Discussion in 'Mixing & Editing' started by zperaldrummerz, Jun 18, 2006.

  1. Ok, so my guitarist is absolutely in love with the distortion he gets out of his small 15 watt fender amp. so heres the problem, how to work the fender amp distortion into his pedal board so that the sound could be router either to the fender amp and then through the rest of his effects, or around the fender amp and straight to his effects pedals. i don't think this matters but he uses a marshall valvestate half-stack
  2. twon

    twon Guest

    does he still like the distortion from this amp if he uses its line out? if he does, you could get a loop box (switches a loop in and out of the chain) and put it in the loop of that. eg.

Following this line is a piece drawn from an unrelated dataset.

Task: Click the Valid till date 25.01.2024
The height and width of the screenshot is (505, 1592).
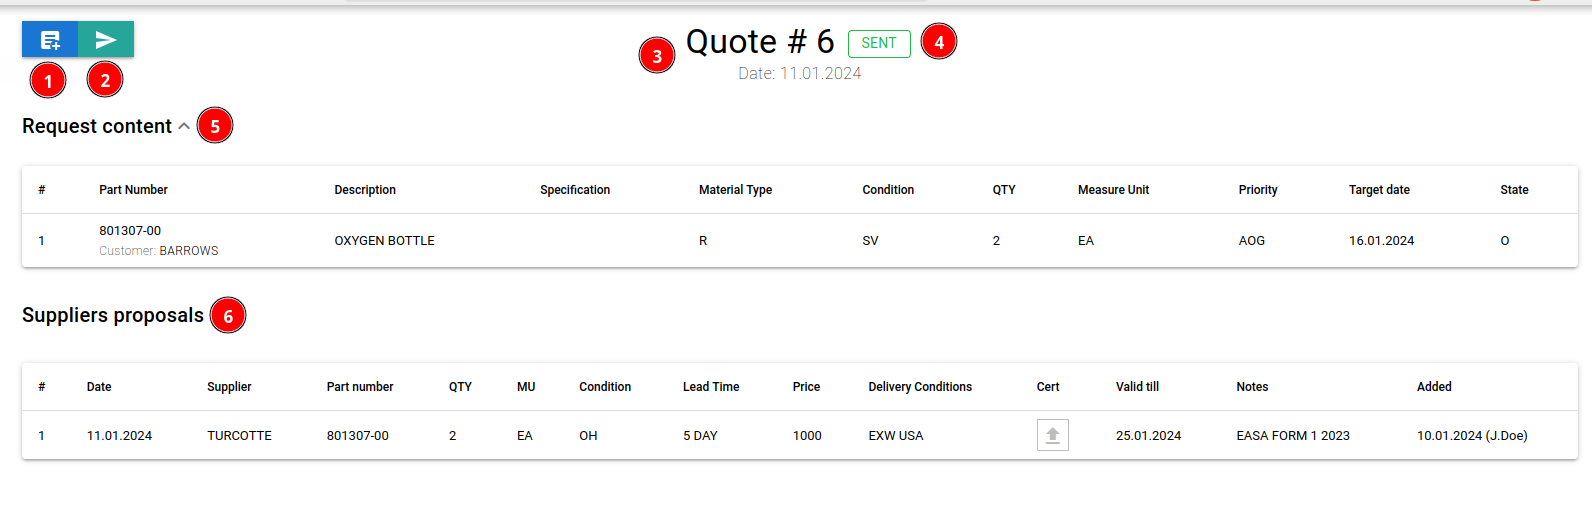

    little amp (in then line out)
    --------- | -------- /
    guitar>Loop Box>other distortions, rest of pedalboard>amp

    something like that should work

  3. moonbaby

    moonbaby Mmmmmm Moderator

    Feb 23, 2005
    I suspect that the "15-watt Fender amp" is either a "Pro Jr." or a "Blues Jr", st least those are the (2) 15-watters that Fender makes that have a decent OD to them. Certainly better than the Valvestates' distortion. I know that on at least the "Pro Jr"s chassis there is NO line output, even if you wanted to use that. But that's OK, because line outs on any amp usually sound like crap anyway. You need to tap the sound at the speaker output to get the "real" tone from the tubes. You do this by getting a quality DI box like a Radial, or a dedicated power attenuator like a THD Hotplate. You drive that little Fender's speaker output (it's on the underside of the chassis-real awkward) into a box designed for speaker levels, THEN you take the output of that into the rest of your rig, terminating into the Valvestate. I have used a Pro Jr like that many times, in fact that's my favorite way (through a Hotplate). I avoid using the internal speaker at all times because the positioning of it right up by all the tubes tends to vibrate them to the point of being microphonic and super-noisey. Rock on, baby!